Stevenson now serves as the medical director for cardiac surgery, the cardiovascular intensive care unit and the progressive care unit at St. Bernards. During the past 21 years, Stevenson has performed thousands of thoracic surgeries averaging 125 annually.


“I like walking down the hall and having someone stop me and say, ‘Do you remember me? You operated on me ten years ago … and I’m still going strong,’” said Stevenson. “I get an enormous amount of satisfaction from what I do, and I’m proud to have been part of the growth St. Bernards has experienced over the last 20 years. I just can’t envision doing anything else.”

Pam Hyneman-Community Service
Pam Hyneman is being recognized for her community service contribution. Hyneman walked away from the inaugural Red Dress event in Jonesboro with an increased awareness of the seriousness of heart disease in women.

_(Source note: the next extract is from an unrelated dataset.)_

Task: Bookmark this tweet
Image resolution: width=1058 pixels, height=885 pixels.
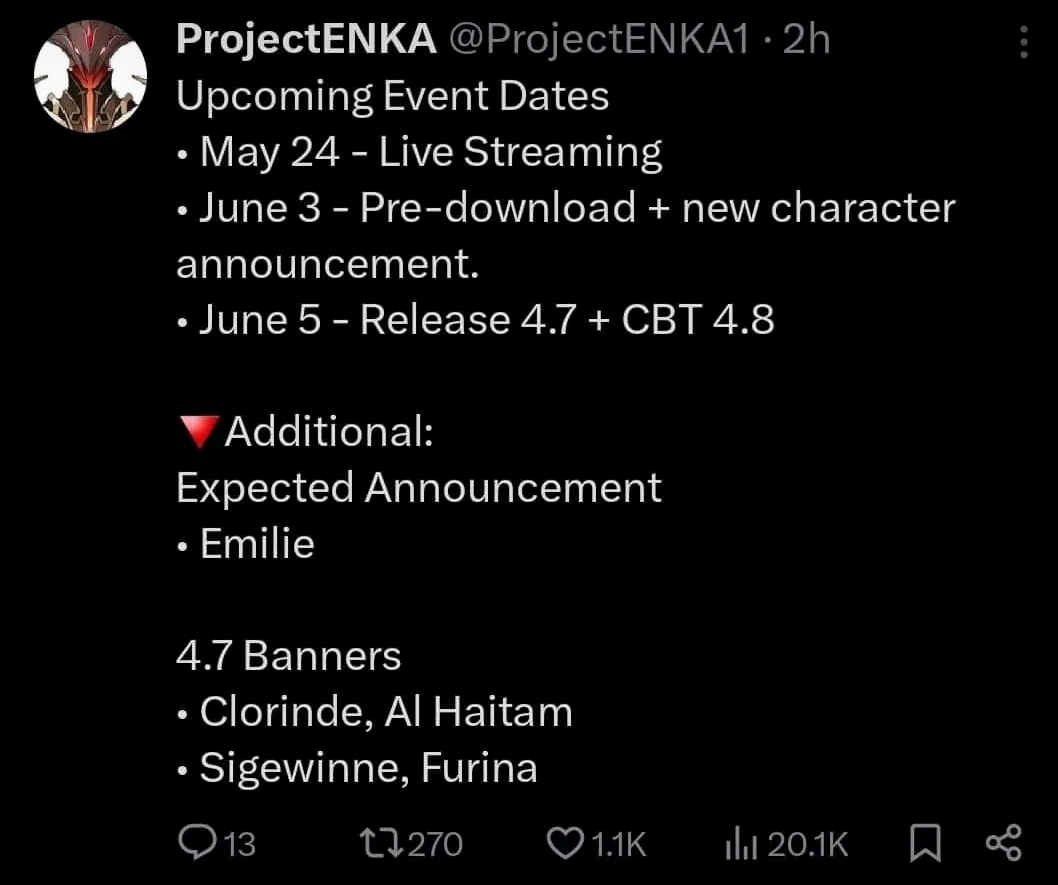Action: click(925, 845)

“I called my mother and told her all about the event and made the comment that I didn’t know any women that had suffered from heart problems,” said Hyneman. “She quickly replied, quite emphatically, ‘Pam, I have had three heart attacks, and you raced to be by my side each time.’ I was floored that it just slipped my mind. The statement that heart disease is a silent killer, should be replaced with, ‘It is not an obvious or remembered killer.’”


An active member in various other non-profits in Jonesboro, Hyneman became active in Cardiology Associates Foundation and Clopton Clinic Charitable Foundation to help in their efforts to raise awareness and promote education about women’s heart disease.

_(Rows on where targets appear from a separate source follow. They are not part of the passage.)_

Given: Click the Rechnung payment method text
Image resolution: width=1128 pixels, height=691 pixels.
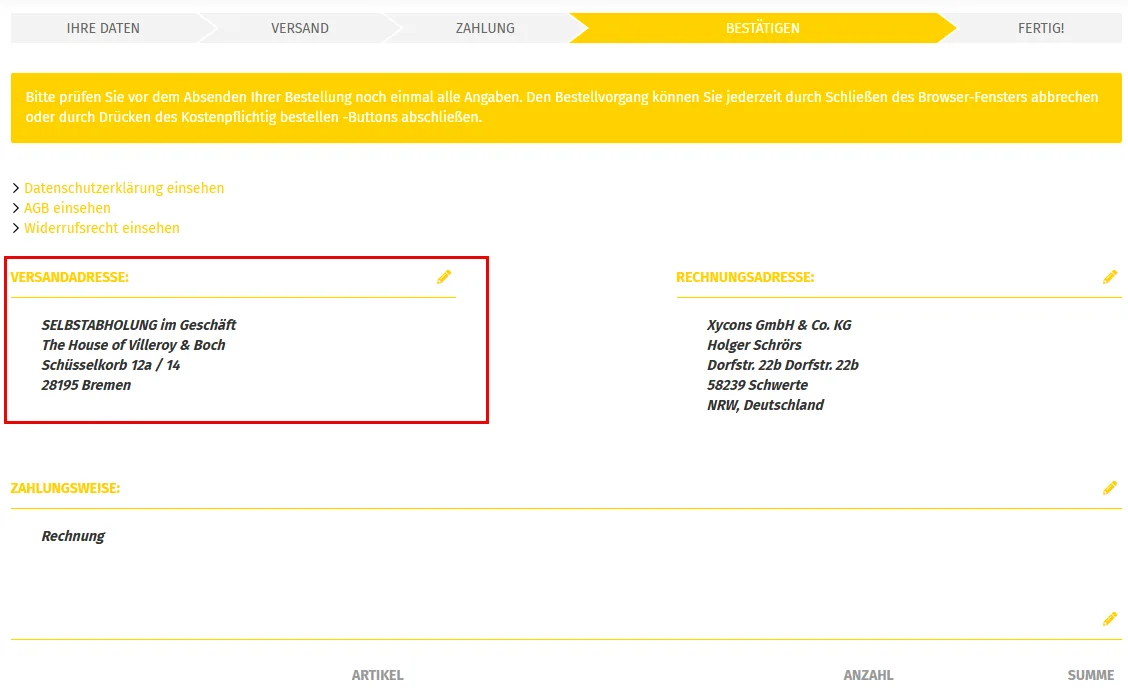Looking at the screenshot, I should (x=73, y=536).
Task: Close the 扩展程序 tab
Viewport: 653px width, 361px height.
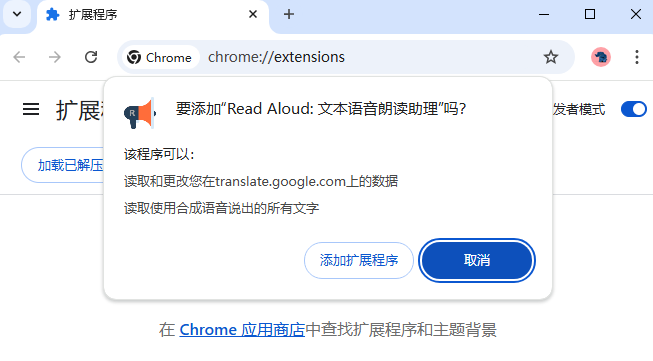Action: point(253,14)
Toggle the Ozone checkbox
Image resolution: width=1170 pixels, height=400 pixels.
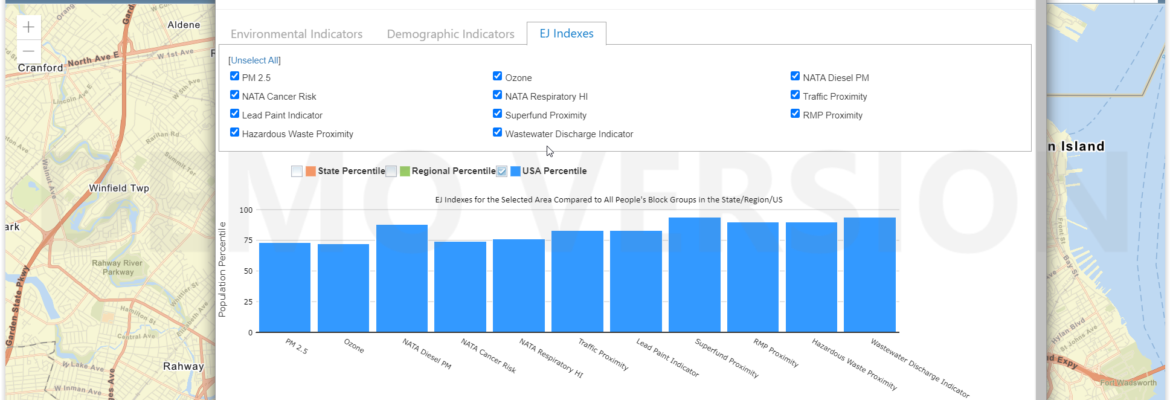pyautogui.click(x=498, y=76)
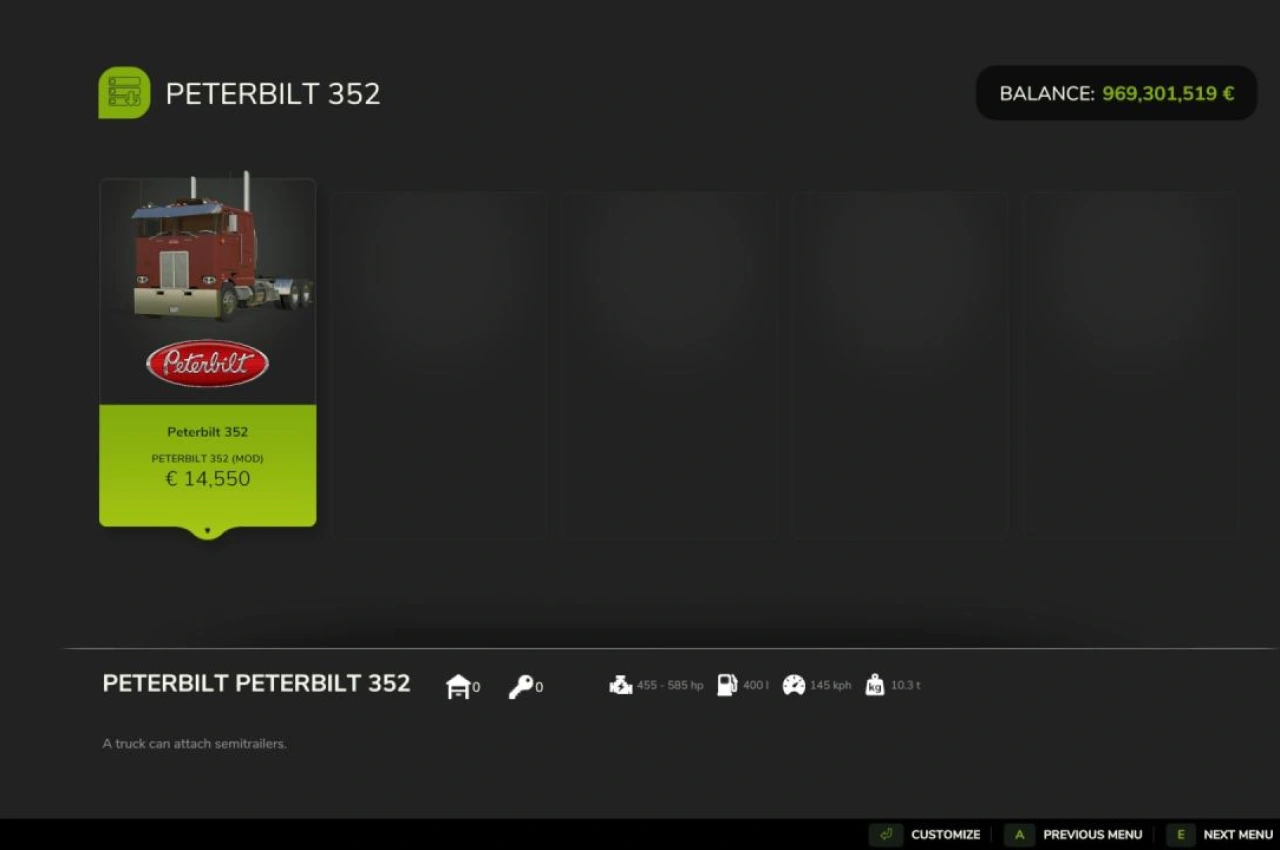The width and height of the screenshot is (1280, 850).
Task: Click the garage owned-vehicles icon
Action: tap(458, 686)
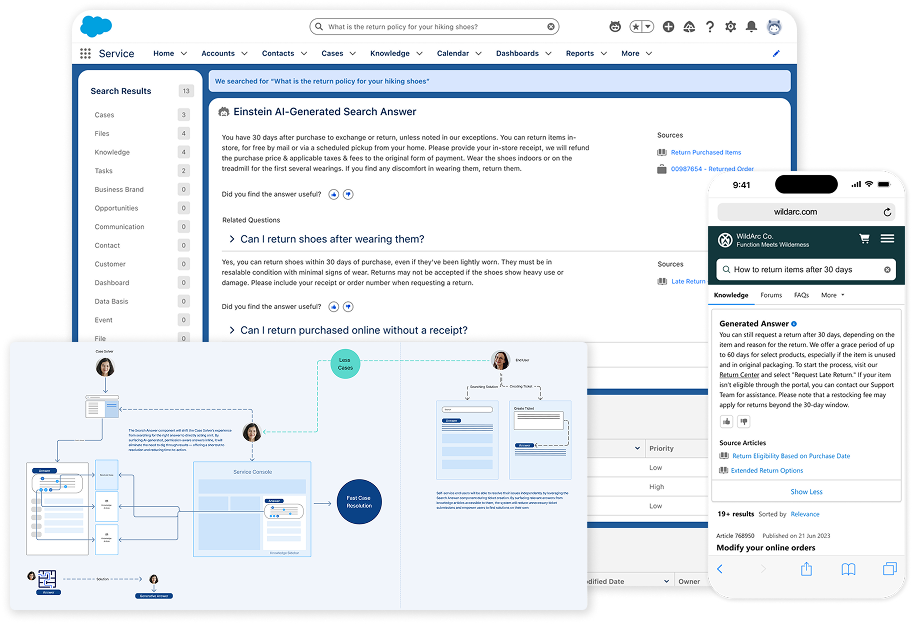Click "Show Less" in mobile generated answer
The image size is (912, 624).
coord(806,492)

“So much is done behind the scenes by these organizations. The general public isn’t totally aware of the extent of free services they provide to our community,” said Hyneman. “Other women’s issues, such as breast cancer, manifest themselves in a very visual and emotional level. Heart disease on the other hand is unnoticed. The statistics have been brought to the forefront by the high level of exposure due to the national Red Dress Campaign. This national campaign, combined with our local efforts, has at least ignited more awareness.”


Hyneman and her husband, Hal, have two children, Hunter and Camden. She is co-owner of Camden & Co. Jewelry Store. Hyneman said that volunteering gives her a great sense of joy in knowing that she is not only making contributions to the community, but to her children’s future.

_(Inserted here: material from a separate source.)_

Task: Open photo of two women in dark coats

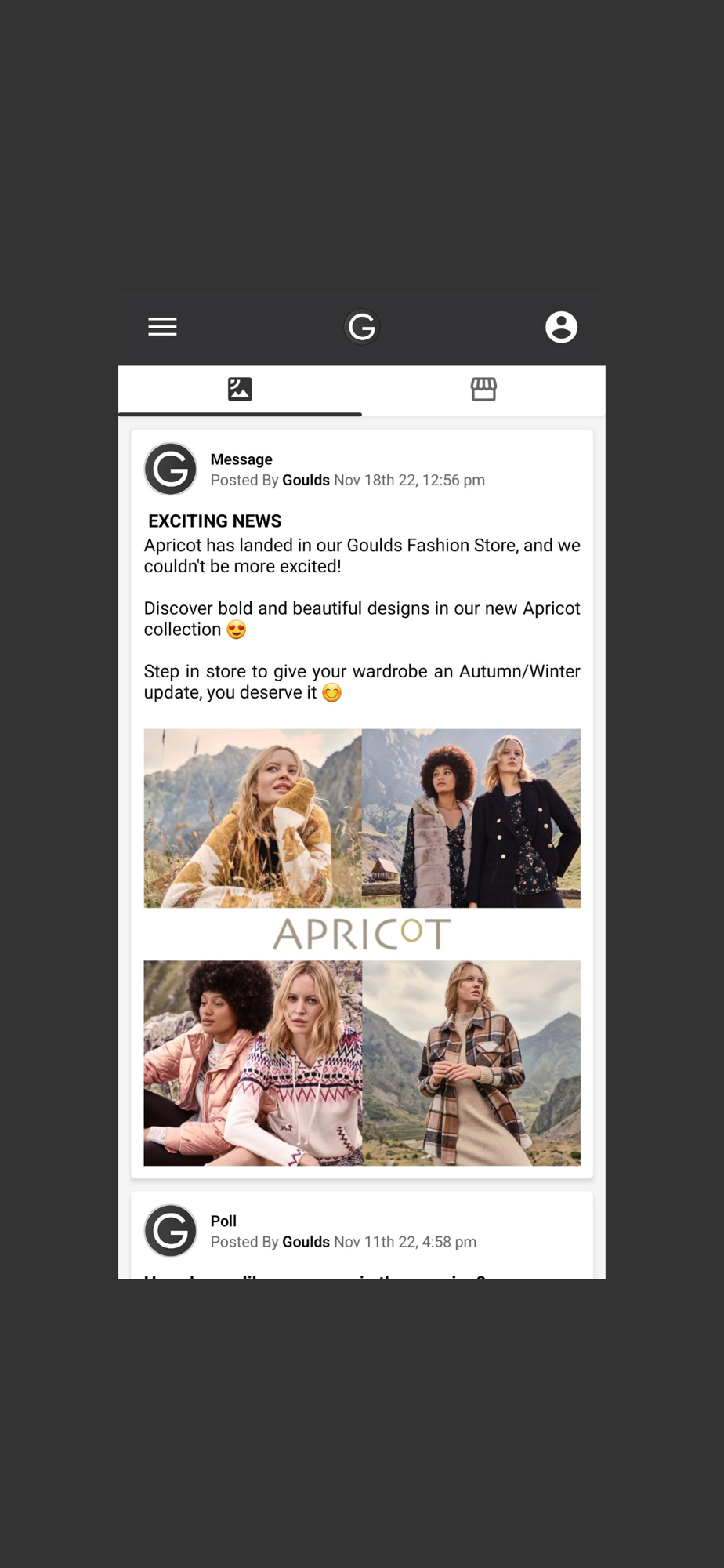Action: point(472,818)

Ashley McDole-Red Dress Ambassador
Ashley McDole will be recognized as the 2009 Red Dress Ambassador. A Type I diabetic since the age of 14, McDole was living the life of a typical wife and mother, overweight with high blood pressure, cholesterol and out of control blood sugars. A third grade teacher at Westside Elementary, McDole was invited to join Fitness Boot Camp Unlimited in Jonesboro through the Coalition for Healthy Families and compete against Nettleton School District. Not only was she the winner, but it was a change of life for the 37-year-old.


“A person who had never really exercised before won. I felt confident and realized I could do it,” said McDole. “Having diabetes puts me at twice the risk of having heart disease. I believe that by 40 I would have been in a very serious situation. I have now lost 65 pounds, my cholesterol and blood pressure are lower, and although I will always be insulin dependent, I have lowered my insulin intake by 80 percent. I am fighting heart disease!”


McDole and her husband, Jimmy McDole, have two children: Kelli, 13, and Owen, 9. As a mother, McDole encourages women to stop putting themselves last and to take the time to exercise and eat right, adding time to their life and more time with their family.